四人が揃うとミルシャから午後の授業の説明があった。
内容はラ・カームたち三人がチナに魔法の先生をするというものであった。
「チナさんにマナのコントロールを教えてください。教えることでまた、新たに気づくこともあると思います」
「チナちゃんがんばろうね!」ラナが珍しく積極的に言った。
「魔法に関してはラナが一番だからなー」ラ・カームも認めていた。
「なんか、わたしで申し訳ありません、まだ、エンチャントの魔法も使えないし自分の属性もあいまいなわたしで」
「いまさらだよ、チナちゃん。やってみよう」ラァも声をかける。
「とりあえずは、着替えと食事をしていただいて、二時にまたこの場所まで集まってください」ミルシャの説明とともにいったん解散となった。
着替えが終わると食堂には、ラ・カームたち四人の他にシュナイゼル、ミルシャ、その他数名の近衛団のために豪勢な食事が整えられていた。
「お魚料理がたくさんあるねー!」ラナははしゃいでいた。
「この辺りには魚くらいしかなくって、みなさんが喜んでくれればいいのですが」チナが申し訳なさそうに話した。
「みんな魚好きだから大丈夫だよ、チナさん」ラ・カームがチナに伝えた。
「そうだよ、チナちゃん王都は内陸だからあまり新鮮なお魚が食べられなくて、ここでこんなに食べれるのうれしいよ」ラァもそう続けた。
「それになんだかラナはチナさんのこと気に入ったのかここにきてから元気いいよね」ラ・カームがラナに話した。
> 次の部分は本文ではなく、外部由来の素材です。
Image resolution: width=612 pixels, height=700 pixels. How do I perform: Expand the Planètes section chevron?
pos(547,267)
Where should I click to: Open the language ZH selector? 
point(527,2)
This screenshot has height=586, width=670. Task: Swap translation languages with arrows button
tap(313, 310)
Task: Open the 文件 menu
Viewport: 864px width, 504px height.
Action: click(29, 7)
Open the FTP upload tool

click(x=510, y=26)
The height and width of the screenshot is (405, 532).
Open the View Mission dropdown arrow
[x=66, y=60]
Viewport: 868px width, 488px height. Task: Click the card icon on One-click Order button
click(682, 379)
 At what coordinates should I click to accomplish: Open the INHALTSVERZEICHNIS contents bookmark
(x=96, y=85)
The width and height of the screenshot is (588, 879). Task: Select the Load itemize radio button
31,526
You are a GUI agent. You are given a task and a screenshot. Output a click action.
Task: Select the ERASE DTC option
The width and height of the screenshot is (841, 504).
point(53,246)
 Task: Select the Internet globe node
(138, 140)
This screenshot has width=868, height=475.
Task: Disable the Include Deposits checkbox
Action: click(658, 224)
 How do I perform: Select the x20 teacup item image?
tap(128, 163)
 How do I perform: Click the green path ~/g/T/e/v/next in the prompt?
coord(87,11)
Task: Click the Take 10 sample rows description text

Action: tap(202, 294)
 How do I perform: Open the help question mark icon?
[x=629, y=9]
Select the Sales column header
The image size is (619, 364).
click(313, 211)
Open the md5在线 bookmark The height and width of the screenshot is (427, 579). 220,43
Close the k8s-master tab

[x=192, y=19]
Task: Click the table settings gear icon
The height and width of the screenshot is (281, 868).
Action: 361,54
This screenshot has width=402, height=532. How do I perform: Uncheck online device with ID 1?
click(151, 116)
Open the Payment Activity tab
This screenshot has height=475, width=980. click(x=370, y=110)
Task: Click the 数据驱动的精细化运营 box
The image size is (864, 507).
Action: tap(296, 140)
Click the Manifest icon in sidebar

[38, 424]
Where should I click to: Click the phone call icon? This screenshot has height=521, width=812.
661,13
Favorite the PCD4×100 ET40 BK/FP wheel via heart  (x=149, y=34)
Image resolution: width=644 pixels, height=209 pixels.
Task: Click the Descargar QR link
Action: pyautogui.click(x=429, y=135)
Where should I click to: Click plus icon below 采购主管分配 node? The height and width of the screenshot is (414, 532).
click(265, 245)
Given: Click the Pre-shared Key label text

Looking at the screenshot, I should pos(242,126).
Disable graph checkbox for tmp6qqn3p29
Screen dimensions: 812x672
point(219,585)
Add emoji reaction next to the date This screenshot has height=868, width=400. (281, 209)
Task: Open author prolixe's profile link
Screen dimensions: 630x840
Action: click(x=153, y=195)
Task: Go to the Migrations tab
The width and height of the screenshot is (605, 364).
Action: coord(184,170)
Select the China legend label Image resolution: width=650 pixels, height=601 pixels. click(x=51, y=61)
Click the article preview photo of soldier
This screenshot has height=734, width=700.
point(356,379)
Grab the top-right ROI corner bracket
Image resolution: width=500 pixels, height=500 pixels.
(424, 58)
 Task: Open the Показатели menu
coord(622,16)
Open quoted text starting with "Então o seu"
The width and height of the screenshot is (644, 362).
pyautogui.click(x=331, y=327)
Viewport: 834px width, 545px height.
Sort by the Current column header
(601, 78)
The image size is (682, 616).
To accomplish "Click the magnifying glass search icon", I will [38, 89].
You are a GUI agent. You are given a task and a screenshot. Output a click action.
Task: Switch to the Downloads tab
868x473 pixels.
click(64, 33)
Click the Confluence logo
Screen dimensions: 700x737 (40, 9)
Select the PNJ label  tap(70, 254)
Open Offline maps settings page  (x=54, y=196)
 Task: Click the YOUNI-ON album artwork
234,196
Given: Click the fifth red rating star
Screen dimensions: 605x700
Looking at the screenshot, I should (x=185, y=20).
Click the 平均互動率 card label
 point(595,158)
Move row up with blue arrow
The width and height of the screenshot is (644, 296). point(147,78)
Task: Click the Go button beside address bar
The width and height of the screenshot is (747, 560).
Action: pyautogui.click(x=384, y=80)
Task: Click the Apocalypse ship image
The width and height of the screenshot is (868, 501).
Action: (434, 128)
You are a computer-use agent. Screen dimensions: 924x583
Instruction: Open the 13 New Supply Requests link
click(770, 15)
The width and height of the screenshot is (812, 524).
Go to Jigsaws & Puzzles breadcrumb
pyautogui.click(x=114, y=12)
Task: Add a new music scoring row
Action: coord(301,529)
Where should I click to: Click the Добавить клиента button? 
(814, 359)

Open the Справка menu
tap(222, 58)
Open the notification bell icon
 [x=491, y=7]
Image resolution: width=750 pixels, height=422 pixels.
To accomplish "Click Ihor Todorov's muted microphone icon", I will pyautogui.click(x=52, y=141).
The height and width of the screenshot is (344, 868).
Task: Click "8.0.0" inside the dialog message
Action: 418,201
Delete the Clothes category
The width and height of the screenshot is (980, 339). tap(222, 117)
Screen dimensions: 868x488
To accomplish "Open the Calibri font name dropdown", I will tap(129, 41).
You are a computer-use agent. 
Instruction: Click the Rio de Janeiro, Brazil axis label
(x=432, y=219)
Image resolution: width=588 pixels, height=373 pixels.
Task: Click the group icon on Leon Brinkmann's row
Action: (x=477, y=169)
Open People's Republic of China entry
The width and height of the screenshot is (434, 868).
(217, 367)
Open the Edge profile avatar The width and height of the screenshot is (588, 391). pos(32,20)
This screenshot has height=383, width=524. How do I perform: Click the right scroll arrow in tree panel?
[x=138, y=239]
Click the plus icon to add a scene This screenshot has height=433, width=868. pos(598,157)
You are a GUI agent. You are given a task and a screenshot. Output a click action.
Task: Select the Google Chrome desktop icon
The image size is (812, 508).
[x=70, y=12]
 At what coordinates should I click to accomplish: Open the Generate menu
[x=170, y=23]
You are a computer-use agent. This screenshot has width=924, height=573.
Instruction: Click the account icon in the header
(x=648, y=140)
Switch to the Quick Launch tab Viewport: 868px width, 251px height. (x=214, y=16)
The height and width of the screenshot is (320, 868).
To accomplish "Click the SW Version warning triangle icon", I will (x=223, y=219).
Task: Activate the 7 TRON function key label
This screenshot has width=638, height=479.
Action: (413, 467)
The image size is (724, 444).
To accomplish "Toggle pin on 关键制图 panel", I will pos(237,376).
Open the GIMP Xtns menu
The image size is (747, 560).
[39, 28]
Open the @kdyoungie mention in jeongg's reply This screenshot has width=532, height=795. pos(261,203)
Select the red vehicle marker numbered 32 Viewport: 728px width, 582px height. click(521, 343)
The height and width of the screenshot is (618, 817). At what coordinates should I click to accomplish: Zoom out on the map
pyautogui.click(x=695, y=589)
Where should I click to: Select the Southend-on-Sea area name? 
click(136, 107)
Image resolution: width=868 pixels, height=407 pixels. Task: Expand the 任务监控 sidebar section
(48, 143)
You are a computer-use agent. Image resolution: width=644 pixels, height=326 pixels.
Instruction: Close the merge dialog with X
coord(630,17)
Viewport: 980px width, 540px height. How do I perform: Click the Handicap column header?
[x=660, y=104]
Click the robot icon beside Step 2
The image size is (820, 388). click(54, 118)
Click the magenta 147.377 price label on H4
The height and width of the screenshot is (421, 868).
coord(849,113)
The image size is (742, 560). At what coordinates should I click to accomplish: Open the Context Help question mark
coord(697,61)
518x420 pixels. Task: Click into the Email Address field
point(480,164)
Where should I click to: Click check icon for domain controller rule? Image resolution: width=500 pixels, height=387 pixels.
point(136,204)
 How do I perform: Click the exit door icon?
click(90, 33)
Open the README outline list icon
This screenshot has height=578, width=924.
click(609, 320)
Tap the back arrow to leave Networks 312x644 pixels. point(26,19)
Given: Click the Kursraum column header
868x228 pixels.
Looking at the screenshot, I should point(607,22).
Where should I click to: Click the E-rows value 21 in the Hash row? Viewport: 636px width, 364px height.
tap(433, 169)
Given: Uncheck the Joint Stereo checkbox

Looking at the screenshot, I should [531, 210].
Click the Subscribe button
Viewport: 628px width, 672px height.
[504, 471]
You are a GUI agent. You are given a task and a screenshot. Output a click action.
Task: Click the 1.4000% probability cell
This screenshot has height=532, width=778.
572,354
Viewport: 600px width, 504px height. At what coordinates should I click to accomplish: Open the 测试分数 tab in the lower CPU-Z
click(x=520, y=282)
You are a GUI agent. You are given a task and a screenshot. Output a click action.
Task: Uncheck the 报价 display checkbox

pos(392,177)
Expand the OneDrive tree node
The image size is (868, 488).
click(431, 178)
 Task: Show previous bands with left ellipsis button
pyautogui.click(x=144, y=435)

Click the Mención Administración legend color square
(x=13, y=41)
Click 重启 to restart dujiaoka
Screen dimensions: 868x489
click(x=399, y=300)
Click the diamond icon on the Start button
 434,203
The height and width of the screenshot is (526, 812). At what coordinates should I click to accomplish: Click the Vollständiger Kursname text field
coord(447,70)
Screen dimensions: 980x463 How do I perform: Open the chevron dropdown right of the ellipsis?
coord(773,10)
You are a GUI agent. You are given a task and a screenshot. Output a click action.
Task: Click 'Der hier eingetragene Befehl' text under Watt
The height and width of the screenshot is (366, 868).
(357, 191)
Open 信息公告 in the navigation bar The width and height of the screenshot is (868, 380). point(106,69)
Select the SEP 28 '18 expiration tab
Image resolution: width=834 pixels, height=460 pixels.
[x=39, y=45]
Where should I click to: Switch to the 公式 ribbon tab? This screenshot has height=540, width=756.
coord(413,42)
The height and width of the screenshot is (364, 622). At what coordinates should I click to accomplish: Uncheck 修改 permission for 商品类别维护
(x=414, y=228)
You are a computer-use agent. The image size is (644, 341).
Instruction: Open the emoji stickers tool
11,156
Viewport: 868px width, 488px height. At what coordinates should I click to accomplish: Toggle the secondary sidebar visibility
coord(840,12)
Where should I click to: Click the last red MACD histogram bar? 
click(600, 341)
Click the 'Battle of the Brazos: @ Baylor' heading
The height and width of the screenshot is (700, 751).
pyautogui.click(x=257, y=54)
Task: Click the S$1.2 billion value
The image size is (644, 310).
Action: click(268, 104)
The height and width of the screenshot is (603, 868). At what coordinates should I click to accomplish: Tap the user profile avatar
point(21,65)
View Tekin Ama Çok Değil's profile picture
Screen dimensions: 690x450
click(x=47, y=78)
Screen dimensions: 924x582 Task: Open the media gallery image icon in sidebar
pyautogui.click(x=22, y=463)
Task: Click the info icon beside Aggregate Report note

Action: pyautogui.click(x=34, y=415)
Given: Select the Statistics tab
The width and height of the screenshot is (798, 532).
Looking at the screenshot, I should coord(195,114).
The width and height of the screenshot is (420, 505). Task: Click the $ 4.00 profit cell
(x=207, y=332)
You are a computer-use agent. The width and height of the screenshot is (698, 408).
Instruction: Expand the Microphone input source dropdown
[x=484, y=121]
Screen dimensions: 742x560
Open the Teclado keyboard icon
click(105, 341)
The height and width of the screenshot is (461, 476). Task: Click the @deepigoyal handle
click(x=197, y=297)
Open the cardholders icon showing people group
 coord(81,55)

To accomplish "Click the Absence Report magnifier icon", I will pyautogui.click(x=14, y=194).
「チナちゃんとは相性がいいんだよー、時間があったらいつまででも一緒にいたいかな」
賑やかな食事が終わると湖岸に集まり授業が始まった。
「一時間目はラナ様、二時間目はラァ様、三時間目はラ・カーム殿下が受け持ってください」
「ラナ様が教えているときは、ラァ様・ラ・カーム殿下も同じ生徒だと思ってきちんと授業を受けてください。」
「三時間の授業が終わったところで、チナさんに実技の効果測定を行っていただき終了とします」
『はい』四人の声がきれいにそろった。